■ What you have to do ■
In the data below, count how many lines contain "timestamp" and give that number by itself.
___
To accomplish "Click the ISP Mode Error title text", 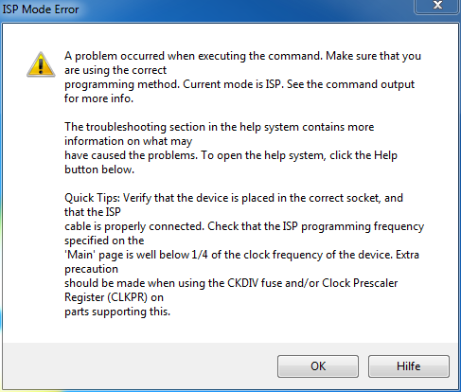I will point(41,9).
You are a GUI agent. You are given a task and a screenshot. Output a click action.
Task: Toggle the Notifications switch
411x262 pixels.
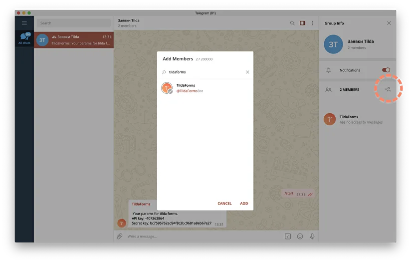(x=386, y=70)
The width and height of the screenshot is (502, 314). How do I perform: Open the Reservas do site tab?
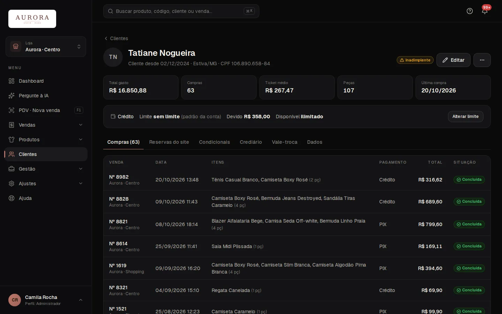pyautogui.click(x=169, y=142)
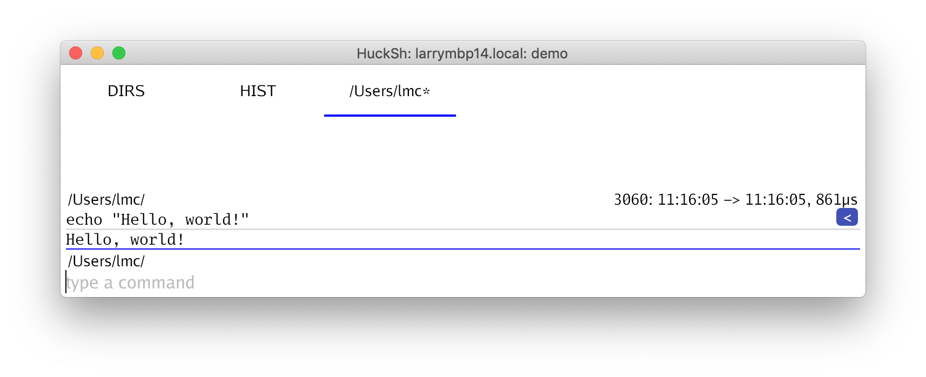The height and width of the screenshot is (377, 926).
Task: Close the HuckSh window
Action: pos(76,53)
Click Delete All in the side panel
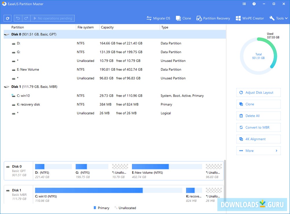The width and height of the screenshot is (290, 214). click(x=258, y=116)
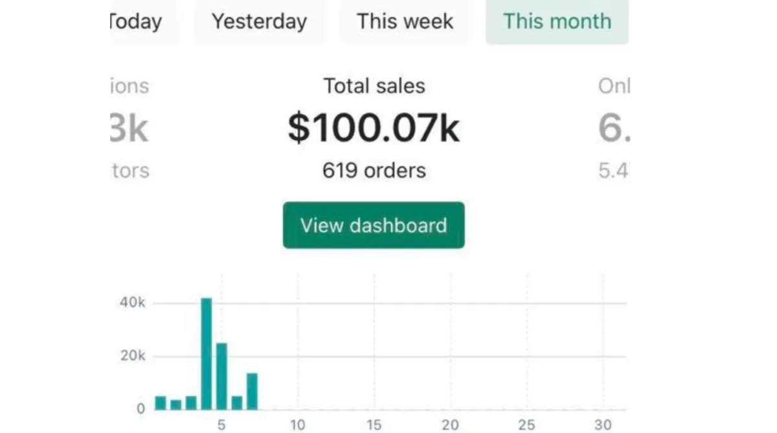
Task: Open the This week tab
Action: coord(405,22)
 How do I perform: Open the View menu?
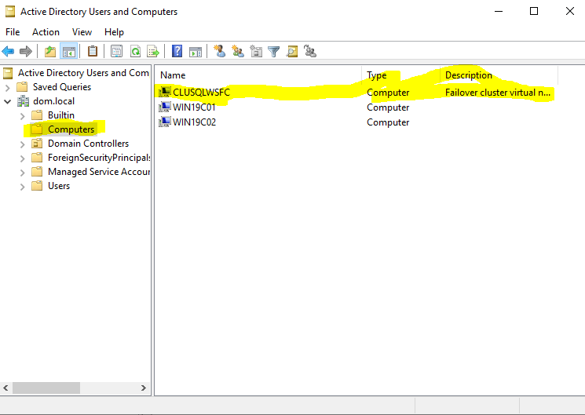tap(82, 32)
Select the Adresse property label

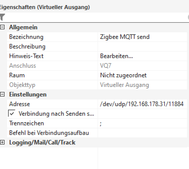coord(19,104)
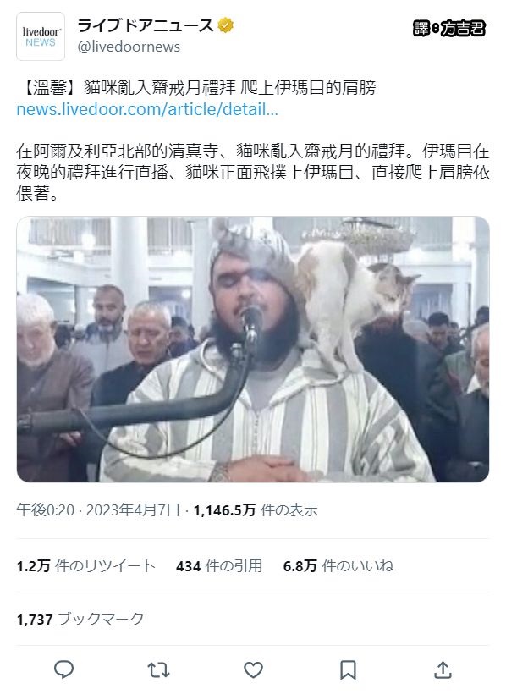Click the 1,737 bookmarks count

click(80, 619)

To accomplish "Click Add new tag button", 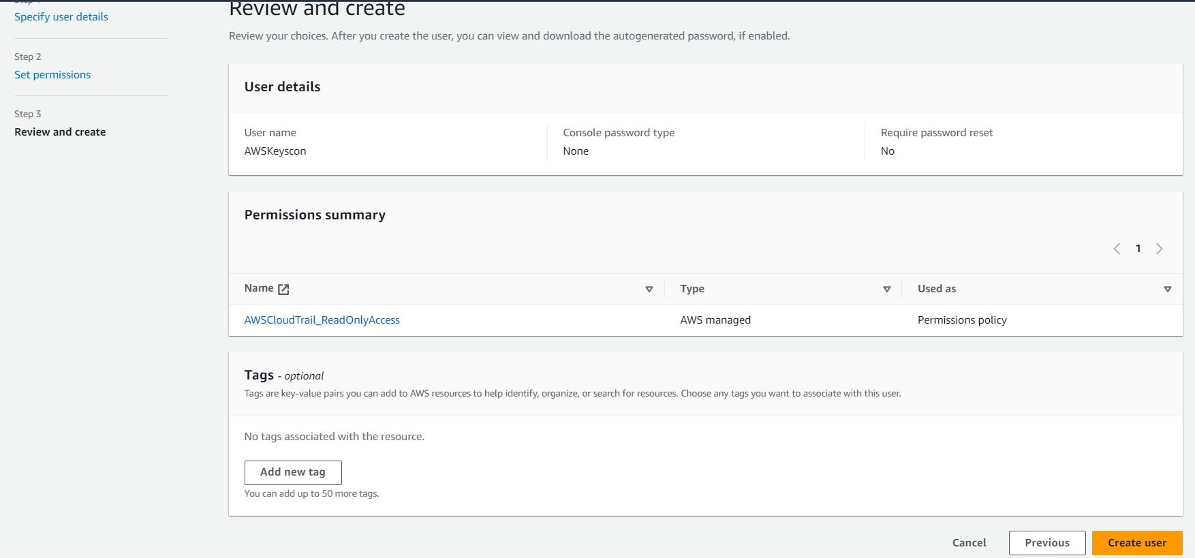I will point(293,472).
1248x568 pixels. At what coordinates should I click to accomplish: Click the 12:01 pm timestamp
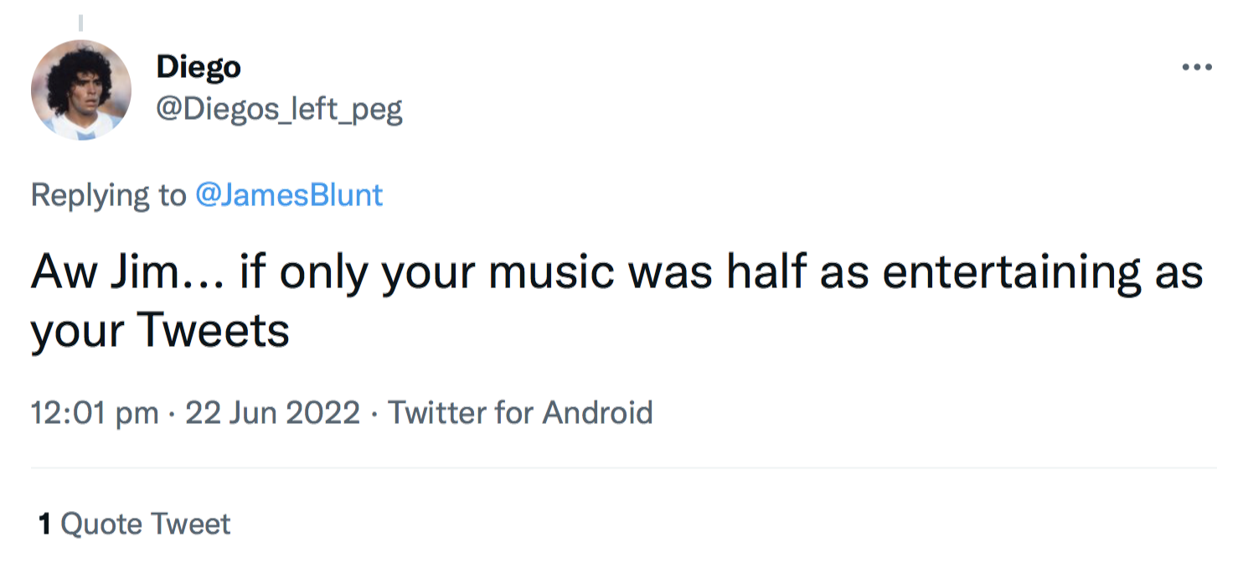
___
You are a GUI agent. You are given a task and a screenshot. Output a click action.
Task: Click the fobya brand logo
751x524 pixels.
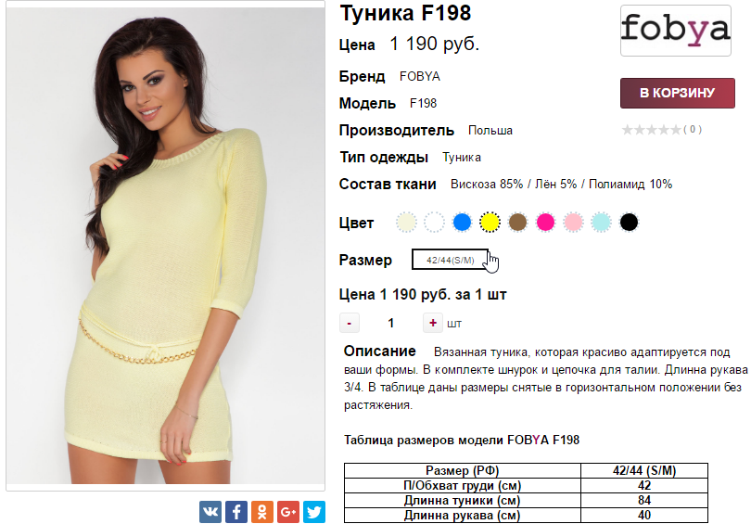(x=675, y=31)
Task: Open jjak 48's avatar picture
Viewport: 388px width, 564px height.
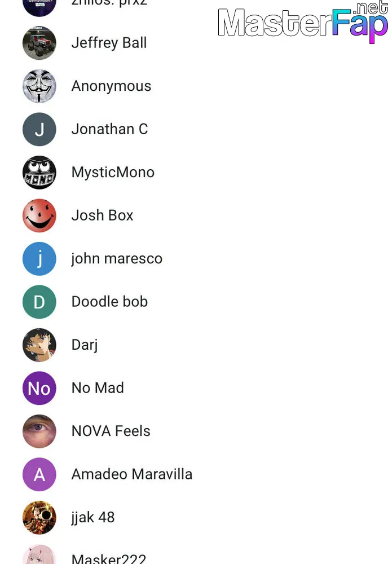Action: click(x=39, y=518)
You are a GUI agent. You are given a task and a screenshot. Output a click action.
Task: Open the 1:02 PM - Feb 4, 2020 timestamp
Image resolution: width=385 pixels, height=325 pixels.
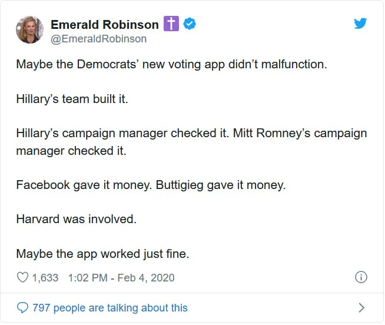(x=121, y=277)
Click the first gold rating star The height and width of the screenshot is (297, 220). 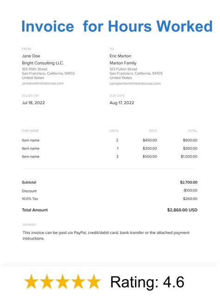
___
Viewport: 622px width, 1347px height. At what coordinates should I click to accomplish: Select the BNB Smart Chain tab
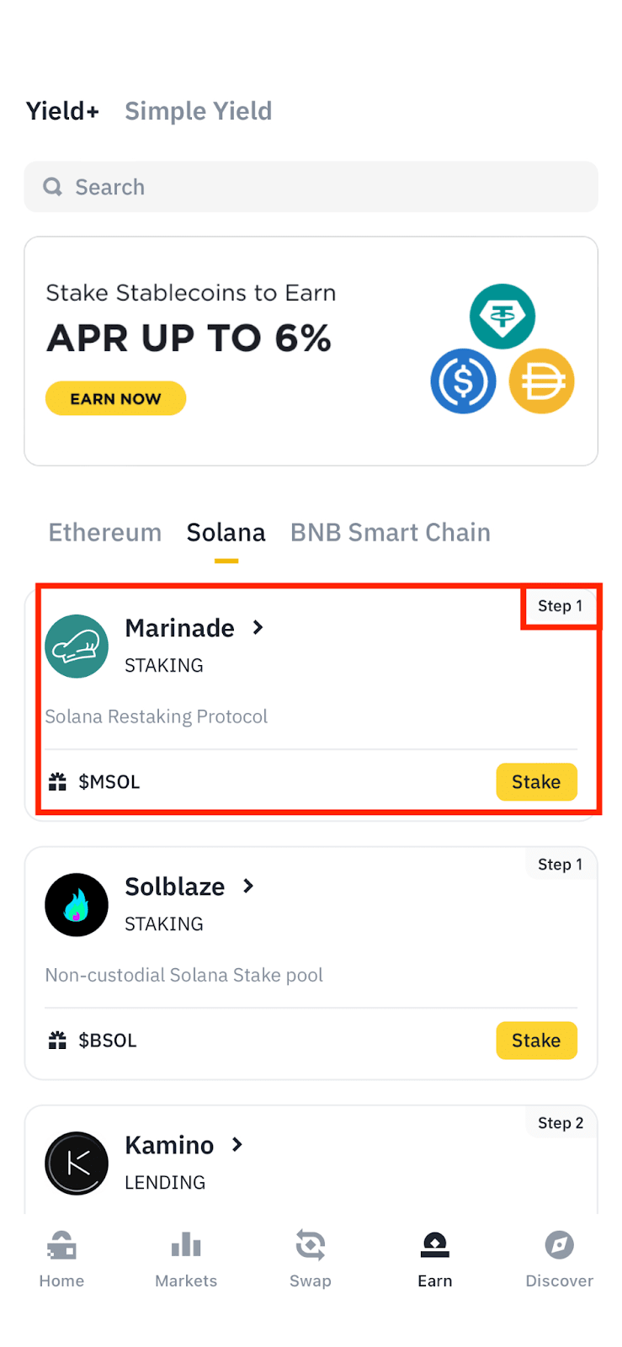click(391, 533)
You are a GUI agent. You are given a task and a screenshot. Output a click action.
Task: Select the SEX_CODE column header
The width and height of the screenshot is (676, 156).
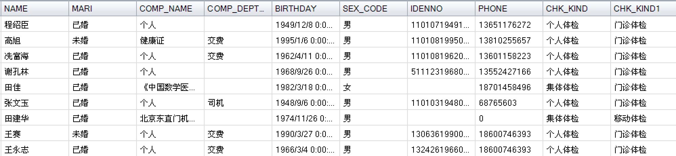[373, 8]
___
■ Written response ■
2